# ~ Urgent Action Request ~



## Candy Eggert (Oct 28, 2008)

---Please cross-post widely.--- 

*http://www.saova.<WBR>org/PUPS.<WBR>html*


PLEASE take a few minutes this weekend to call your U.S. Representative (Congressman/<WBR>woman) AND your U.S. Senator and leave a message (if you don't get a live human being) requesting that they oppose PUPS. *http://www.govtrack<WBR>.us/congress/<WBR>findyourreps.<WBR>xpd*


PLEASE make a follow-up call Monday with your Congressman AND Senator, and request confirmation that they will oppose PUPS, with a BRIEF explanation as to why it's the right thing to do. Talking Points below, and at link: *http://www.saova.<WBR>org/PUPS.<WBR>html*


Wishing you a happy weekend of training... and sending a reminder that if PUPS becomes law - the animal rights activists who seek to make Schutzhund (and all working dogs, and all pet dogs) extinct - will have scored a huge victory.


Tina Perriguey
*HR 5434/S 3424 Puppy Uniform Protection and Safety Act (PUPS)*

Bill text and cosponsors 

H.R.5434 Sponsors: Representatives Sam Farr [CA-17]; James Gerlach [PA-6]; Lois Capps [CA-23]; Bill Young [FL-10] (introduced 5/27/2010) 

S.3424 Sponsors: Senators Richard Durbin [IL]; David Vitter [LA] 

SAOVA POSITION: OPPOSE 

July 5, 2010
The Sportsmen’s & Animal Owners’ Voting Alliance (SAOVA) is OPPOSED to HR 5434/S 3424 Puppy Uniform Protection and Safety Act (PUPS) in its entirety. 

BACKGROUND
For over a decade the Humane Society of The United States (HSUS) and other anti-animal use groups have introduced federal legislation to restrict breeding of dogs and/or cats at the retail level. Their proposed legislation would amend the Animal Welfare Act (AWA) with strict regulations on retail breeders. 
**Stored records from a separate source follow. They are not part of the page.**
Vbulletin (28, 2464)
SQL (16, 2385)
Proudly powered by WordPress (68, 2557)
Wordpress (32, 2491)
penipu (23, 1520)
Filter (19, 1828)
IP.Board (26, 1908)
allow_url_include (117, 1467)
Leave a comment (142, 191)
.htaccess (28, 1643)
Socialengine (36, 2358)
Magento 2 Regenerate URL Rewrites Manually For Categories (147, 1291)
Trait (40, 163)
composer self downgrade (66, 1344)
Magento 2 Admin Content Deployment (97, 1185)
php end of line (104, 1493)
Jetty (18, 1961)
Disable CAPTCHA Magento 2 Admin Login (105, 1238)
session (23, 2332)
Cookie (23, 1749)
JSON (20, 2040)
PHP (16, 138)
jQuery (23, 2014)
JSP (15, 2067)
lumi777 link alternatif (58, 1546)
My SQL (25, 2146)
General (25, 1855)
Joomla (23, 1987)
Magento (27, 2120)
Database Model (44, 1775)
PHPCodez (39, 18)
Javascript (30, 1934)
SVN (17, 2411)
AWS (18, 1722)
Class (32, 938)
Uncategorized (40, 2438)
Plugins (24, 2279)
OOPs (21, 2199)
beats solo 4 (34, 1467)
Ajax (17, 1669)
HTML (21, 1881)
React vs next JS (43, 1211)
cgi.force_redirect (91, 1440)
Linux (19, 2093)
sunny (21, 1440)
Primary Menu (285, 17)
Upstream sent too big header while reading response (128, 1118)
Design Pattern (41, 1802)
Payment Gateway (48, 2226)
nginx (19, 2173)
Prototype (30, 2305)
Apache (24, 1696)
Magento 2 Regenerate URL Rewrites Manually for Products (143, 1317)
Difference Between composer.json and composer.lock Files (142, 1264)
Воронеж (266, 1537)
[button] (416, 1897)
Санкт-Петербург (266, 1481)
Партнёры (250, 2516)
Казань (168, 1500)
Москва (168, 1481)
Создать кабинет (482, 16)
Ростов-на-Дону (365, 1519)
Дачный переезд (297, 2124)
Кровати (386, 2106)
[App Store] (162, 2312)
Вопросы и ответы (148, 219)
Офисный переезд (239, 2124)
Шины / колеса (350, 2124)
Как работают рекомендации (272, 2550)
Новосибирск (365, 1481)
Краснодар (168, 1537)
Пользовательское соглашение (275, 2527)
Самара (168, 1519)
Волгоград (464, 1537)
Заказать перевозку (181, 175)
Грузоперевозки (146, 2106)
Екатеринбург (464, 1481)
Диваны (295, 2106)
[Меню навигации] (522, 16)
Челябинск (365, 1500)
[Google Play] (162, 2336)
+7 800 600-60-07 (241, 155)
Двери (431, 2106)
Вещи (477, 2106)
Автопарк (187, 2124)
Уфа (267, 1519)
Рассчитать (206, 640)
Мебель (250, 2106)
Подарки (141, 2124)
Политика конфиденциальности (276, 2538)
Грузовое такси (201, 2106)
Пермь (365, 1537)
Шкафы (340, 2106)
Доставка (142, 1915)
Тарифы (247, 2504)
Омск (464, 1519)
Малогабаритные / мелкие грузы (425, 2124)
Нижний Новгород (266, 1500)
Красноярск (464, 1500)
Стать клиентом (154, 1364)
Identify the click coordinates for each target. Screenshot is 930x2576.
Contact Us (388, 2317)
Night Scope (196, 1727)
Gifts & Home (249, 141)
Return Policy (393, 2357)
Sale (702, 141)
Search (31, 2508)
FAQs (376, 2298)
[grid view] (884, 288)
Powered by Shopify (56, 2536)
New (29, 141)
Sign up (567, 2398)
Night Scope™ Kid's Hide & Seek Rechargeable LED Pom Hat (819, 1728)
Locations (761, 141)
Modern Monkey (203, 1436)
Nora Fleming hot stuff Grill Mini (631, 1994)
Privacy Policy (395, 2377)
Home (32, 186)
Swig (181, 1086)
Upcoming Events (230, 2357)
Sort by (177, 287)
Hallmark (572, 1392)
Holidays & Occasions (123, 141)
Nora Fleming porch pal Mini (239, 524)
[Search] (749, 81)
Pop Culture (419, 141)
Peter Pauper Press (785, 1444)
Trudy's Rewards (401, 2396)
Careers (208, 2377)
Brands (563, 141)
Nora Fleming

A precursor of PUPS would have required the federal government to set standards for when to breed and how frequently to breed dogs. Currently the Animal Welfare Act (AWA) does not regulate breeding practices for any species regulated under the Act, and this would have set a dangerous precedent giving the federal government control over the breeding of domestic animals. No other species has a pre-breeding regulation in place. 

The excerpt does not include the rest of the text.